Enfin le fleuve est au terme de sa course. Voici l’estuaire, et il est si vaste que là-bas, tout là-bas, à l’ancre, près de la rive vague et lointaine, les navires qui ont fait le tour du monde, ceux qui ont sillonné des mers d’indigo sous des cieux de flamme, et ceux dont la dure étrave a brisé des glaçons au milieu d’affreuses ténèbres, les sveltes trois-mâts, les puissants steamers, paraissent de fragiles coquilles gréées de toiles d’araignées. La dernière balise est dépassée maintenant, et, sur la côte grise, les tourelles blanches des phares, toutes petites, sont à peine visibles. L’énorme masse liquide, que le mouvement des marées repousse et attire tour à tour, tantôt se hérisse de petites vagues irritées par la lutte et tantôt se précipite en avant avec le glissement d’un rapide. Au large, d’où le vent apporte une confuse clameur, les lames de fond, secouant leur chevelure d’écume, secourent en barrant l’horizon brumeux ; et de grandes mouettes au vol d’ange planent sur le fleuve avec d’aigres cris et semblent les sinistres messagers de l’abîme qui va l’engloutir. ....................

Je sais une âme comparable à ce fleuve. De même qu’il va se perdre dans la mer, elle disparaîtra dans la mort. Ainsi que lui, en approchant du gouffre, elle se sent grosse de tout son passé, et elle est profonde et amère, — profonde comme la mémoire, amère comme l’expérience. Elle se rappelle sa vie, qui fut, en somme, paisible et plutôt bienfaisante.
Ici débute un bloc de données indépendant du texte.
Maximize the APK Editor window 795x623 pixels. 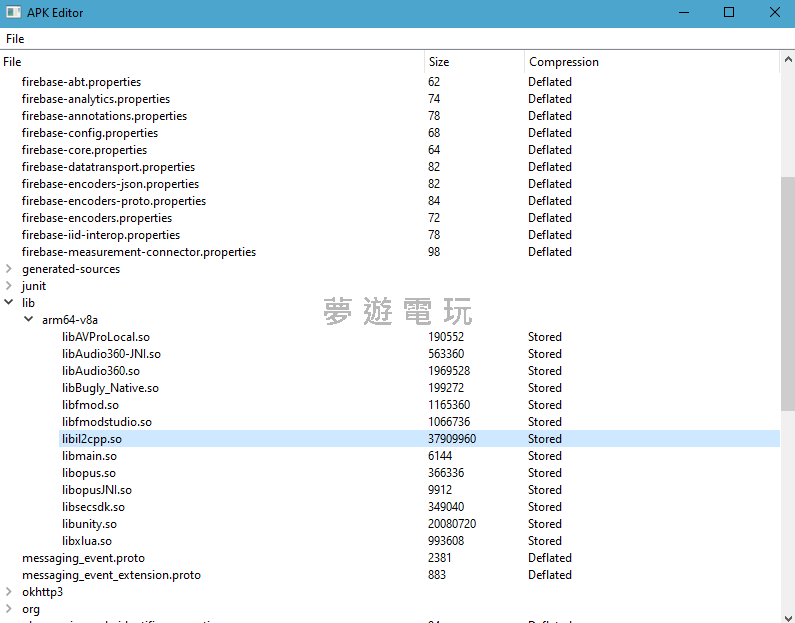point(729,13)
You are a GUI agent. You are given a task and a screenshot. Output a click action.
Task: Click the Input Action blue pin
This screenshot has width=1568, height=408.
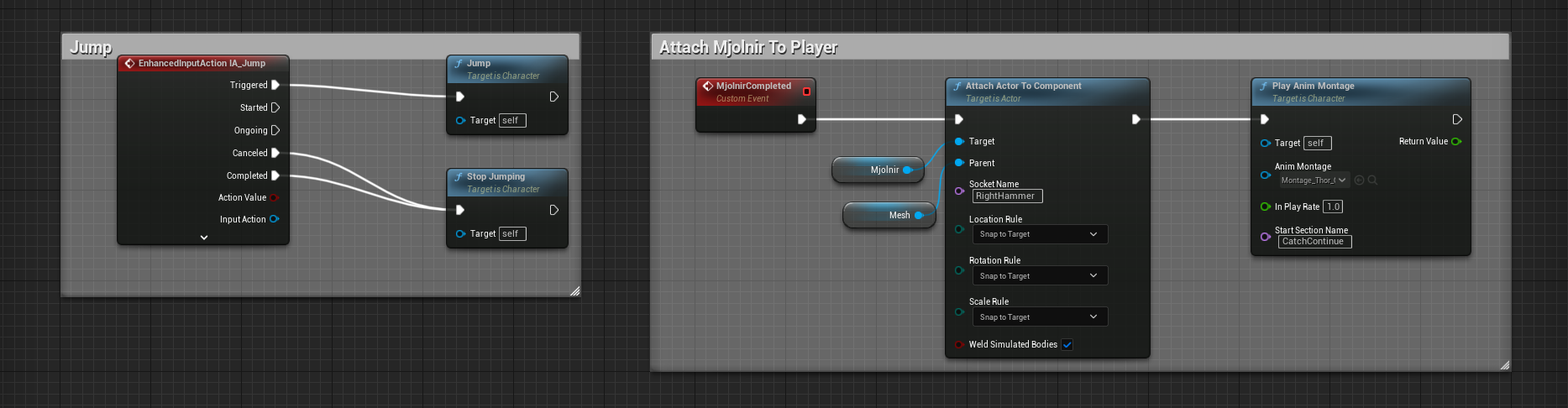(274, 219)
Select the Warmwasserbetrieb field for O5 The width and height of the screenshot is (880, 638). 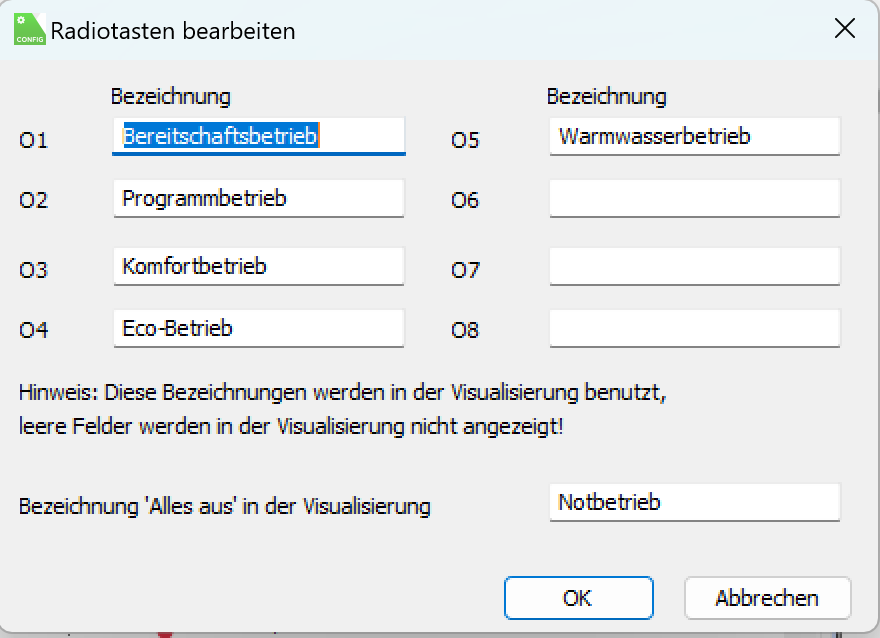[x=695, y=136]
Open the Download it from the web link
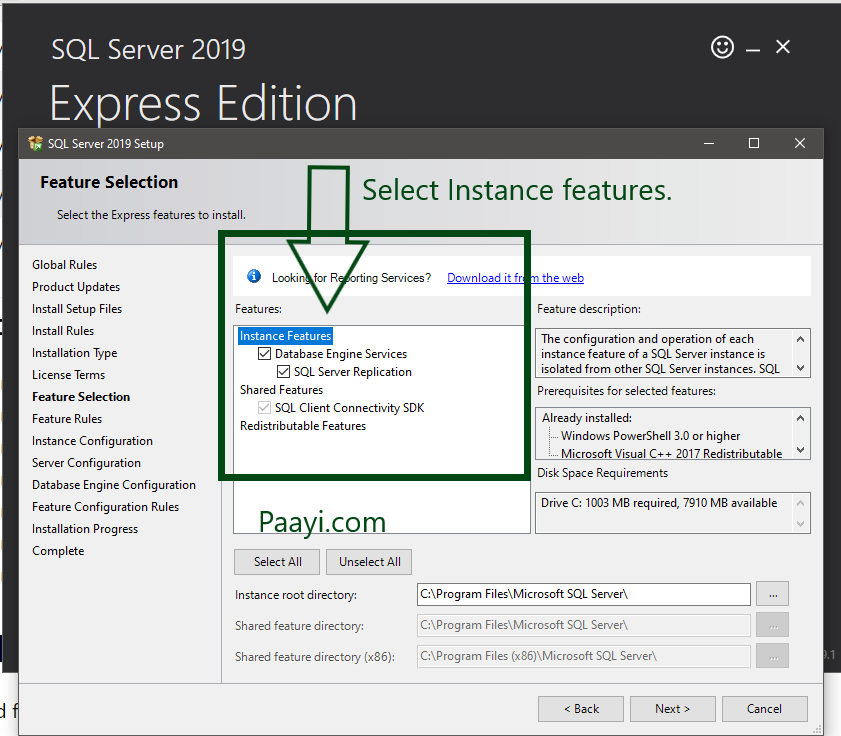 pyautogui.click(x=514, y=277)
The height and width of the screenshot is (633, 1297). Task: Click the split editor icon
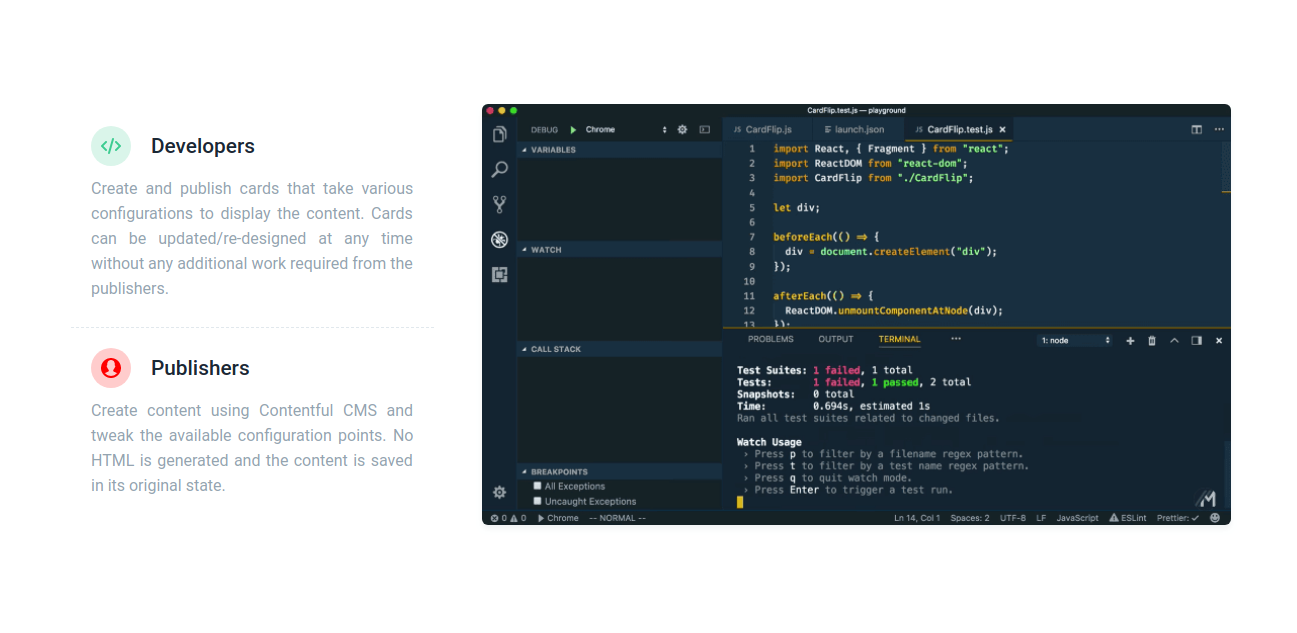1196,130
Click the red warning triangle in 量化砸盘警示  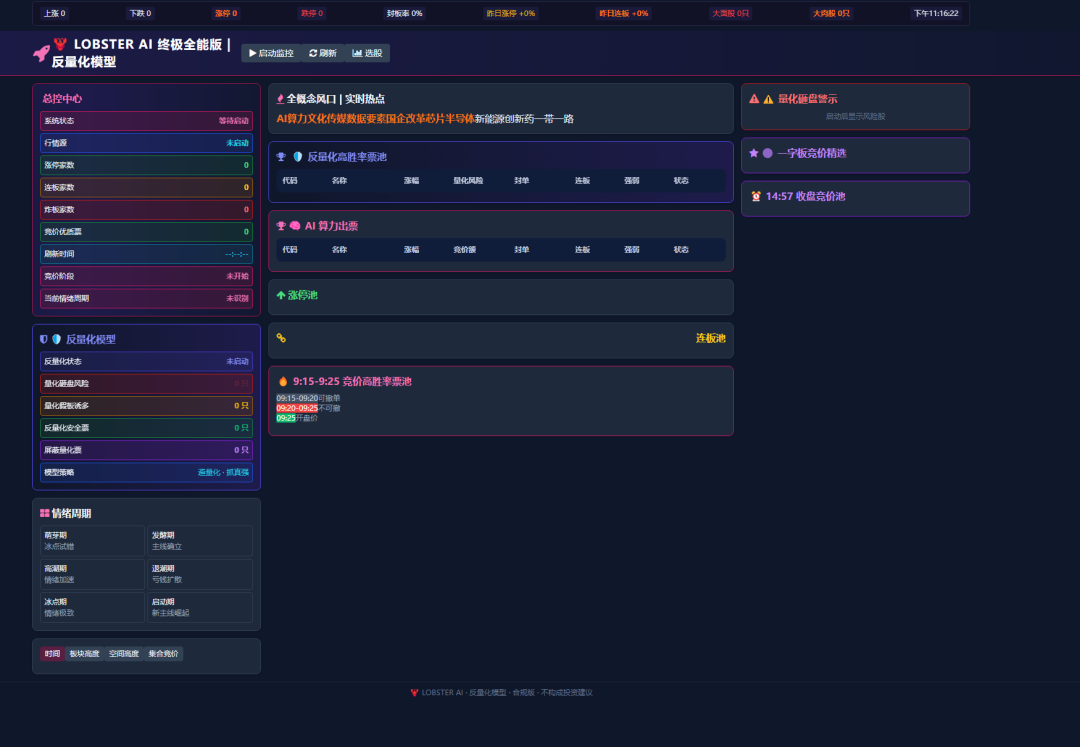click(x=754, y=99)
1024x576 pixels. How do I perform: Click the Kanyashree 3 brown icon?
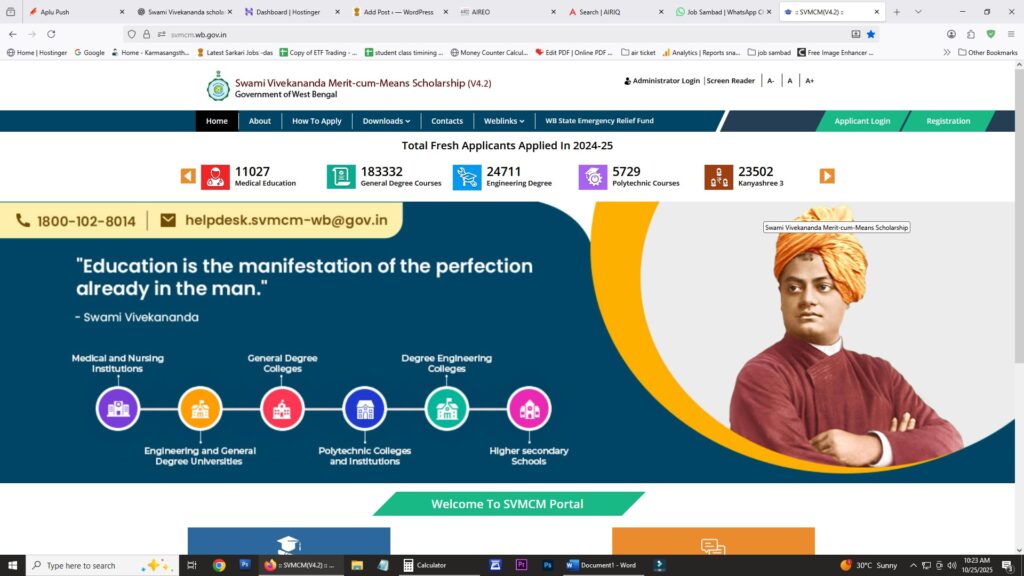[x=718, y=177]
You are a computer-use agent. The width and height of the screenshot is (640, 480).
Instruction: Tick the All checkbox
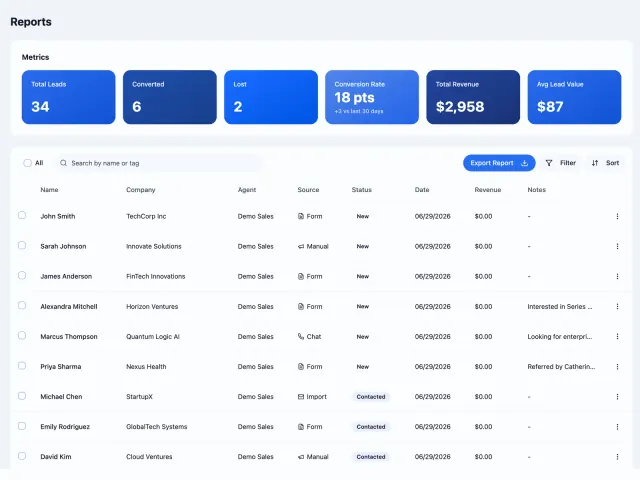click(x=27, y=163)
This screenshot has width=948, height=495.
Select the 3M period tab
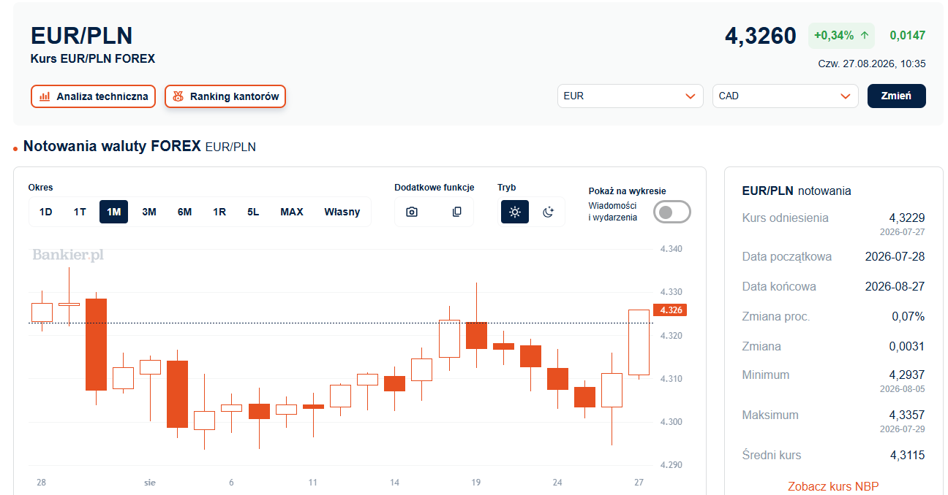coord(149,212)
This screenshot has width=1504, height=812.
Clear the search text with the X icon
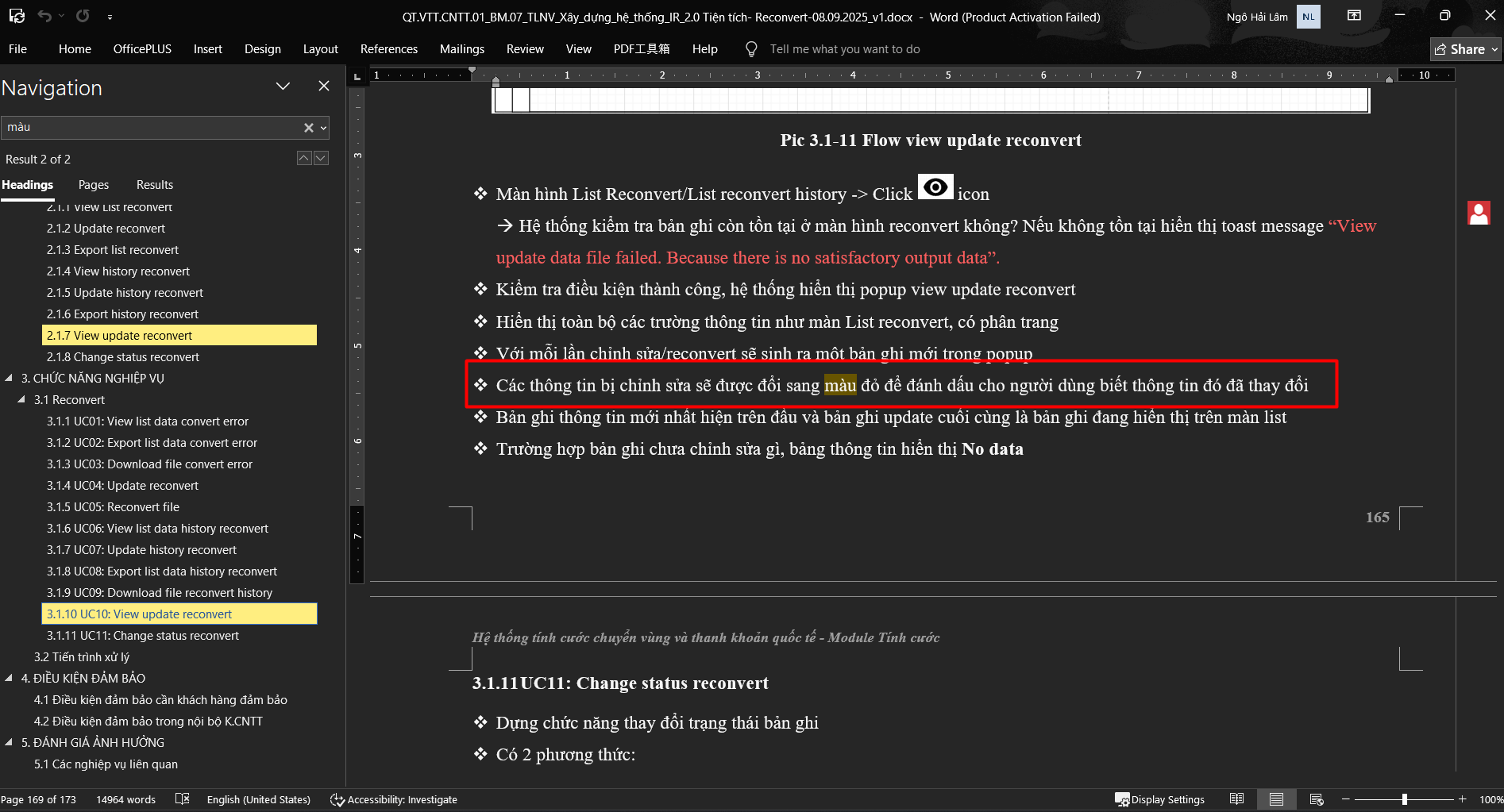(x=308, y=128)
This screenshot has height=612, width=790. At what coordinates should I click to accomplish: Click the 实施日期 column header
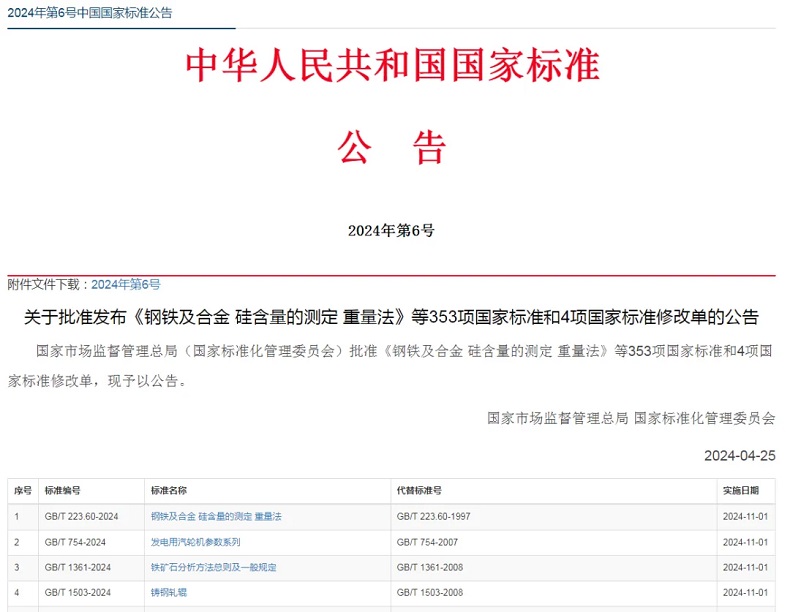(x=741, y=491)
Pourtant, que de souillures n’a-t-elle pas reçues dans son chemin, cette pauvre âme, et emportées à jamais avec elle ! Pour l’eau qui court et pour l’homme qui passe, il n’y a qu’un moment de pureté absolue, la source de l’enfance. Comme le fleuve roule et cache, dans les fanges de son lit, des immondices et des cadavres, l’âme — même chez les moins coupables — est pleine de honteux secrets.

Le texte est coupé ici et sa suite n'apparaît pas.